Science and the Soul
By Mary-Margaret Zindren, EVP/Executive Vice President
What does the architecture community uniquely bring to leadership on climate change? More than expertise on design solutions, more than a command of the data related to greenhouse gas emissions from building processes and materials.
You bring imagination. And inspiration. And poetry.
Architecture is the bridge between science and the soul. I was recently reminded of this when re-reading this 2017 article from The Atlantic. The title/subtitle is long: “Walden wasn’t Thoreau’s Masterpiece—In his 2-million word journal, the transcendentalist discovered how to balance poetic wonder and scientific rigor as he explored the natural world.” The article is long, too, but worth the time.

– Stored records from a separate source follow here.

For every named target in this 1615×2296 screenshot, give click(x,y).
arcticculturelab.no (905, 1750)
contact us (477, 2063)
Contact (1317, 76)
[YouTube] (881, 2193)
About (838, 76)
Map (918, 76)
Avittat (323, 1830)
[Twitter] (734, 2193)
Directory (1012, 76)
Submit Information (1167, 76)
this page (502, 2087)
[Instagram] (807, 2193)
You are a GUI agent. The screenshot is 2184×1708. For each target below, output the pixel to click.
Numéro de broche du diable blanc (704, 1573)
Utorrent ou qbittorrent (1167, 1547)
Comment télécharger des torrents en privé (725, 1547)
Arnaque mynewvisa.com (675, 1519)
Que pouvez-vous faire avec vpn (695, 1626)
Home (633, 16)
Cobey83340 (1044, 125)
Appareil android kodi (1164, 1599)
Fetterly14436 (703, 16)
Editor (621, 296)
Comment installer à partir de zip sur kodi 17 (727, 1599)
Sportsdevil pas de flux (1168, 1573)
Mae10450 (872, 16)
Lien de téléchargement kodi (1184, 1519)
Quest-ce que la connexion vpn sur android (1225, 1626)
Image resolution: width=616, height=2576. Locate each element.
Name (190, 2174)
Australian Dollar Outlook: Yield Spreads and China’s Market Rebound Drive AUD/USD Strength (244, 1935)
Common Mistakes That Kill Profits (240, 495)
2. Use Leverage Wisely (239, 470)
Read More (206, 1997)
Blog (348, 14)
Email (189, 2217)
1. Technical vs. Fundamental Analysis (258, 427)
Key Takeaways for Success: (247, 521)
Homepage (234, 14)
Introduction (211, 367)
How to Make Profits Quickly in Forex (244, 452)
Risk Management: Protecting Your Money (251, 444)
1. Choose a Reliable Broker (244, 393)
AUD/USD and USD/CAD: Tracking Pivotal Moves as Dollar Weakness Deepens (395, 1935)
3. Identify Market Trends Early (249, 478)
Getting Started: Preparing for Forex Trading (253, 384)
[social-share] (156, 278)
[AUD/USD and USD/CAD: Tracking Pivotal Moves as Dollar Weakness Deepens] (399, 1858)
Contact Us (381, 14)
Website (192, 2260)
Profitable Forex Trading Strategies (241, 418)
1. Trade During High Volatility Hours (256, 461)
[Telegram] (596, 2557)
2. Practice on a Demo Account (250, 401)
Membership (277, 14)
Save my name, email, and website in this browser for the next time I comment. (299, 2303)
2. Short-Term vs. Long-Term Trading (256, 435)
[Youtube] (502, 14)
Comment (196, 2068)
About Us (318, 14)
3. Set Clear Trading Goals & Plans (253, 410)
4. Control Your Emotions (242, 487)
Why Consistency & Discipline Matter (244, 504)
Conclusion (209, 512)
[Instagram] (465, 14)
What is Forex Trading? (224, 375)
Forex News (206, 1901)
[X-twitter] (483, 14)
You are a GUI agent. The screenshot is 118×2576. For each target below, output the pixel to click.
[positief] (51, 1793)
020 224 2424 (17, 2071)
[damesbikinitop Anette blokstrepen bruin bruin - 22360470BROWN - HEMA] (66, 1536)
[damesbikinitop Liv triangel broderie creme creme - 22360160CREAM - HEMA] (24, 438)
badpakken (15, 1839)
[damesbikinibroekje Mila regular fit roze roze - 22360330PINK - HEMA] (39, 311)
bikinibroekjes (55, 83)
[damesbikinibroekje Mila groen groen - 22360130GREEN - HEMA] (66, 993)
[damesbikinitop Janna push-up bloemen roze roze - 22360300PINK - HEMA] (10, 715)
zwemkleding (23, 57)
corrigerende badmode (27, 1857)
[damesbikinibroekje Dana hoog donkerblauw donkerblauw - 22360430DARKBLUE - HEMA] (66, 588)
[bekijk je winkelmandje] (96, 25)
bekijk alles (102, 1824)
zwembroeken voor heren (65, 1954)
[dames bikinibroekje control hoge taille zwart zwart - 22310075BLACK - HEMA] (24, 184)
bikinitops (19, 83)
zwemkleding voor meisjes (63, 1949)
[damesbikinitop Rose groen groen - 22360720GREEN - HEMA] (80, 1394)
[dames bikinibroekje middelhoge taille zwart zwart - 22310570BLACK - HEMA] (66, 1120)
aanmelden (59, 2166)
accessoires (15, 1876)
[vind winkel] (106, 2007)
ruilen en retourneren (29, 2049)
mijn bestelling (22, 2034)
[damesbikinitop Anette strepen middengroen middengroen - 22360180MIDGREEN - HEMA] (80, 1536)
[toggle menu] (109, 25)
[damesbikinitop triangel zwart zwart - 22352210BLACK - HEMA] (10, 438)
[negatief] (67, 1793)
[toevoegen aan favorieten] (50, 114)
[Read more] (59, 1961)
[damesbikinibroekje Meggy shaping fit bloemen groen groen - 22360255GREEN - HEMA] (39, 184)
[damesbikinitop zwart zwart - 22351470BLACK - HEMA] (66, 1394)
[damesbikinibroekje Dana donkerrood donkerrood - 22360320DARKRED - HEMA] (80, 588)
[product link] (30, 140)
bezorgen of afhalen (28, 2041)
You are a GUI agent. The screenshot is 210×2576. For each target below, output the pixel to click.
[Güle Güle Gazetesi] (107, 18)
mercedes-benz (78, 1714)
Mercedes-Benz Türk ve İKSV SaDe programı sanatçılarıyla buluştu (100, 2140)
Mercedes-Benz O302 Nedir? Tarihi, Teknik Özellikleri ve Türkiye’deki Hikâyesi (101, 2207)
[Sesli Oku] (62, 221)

The author brings attention to the context of Henry David Thoreau’s journals. “Especially pertinent two centuries after his birth, in an era haunted by inaction on climate change, he worried over a problem that felt personal but was also spiritual and political: how to be a rigorous scientist and a poet, imaginatively connected to the vast web of natural life.”
Thoreau asked, in a response to a series of natural-history reports published by the state of Massachusetts, “How could such dry summaries hold any interest for the general reader? Where…was the joy of nature?” As the author puts it, “For Thoreau, a sense of wonder–of awe toward, but also oneness with, nature–was essential. We will, he understood, protect only what we love.”
If we’re going to get people to think and act differently when it comes to climate change–through our advocacy efforts, our magazine and digital content, and pop-up Center for Architecture exhibits and events–our efforts will need to invoke the curiosity and wonder that moves people in a way that pure factual argument never will.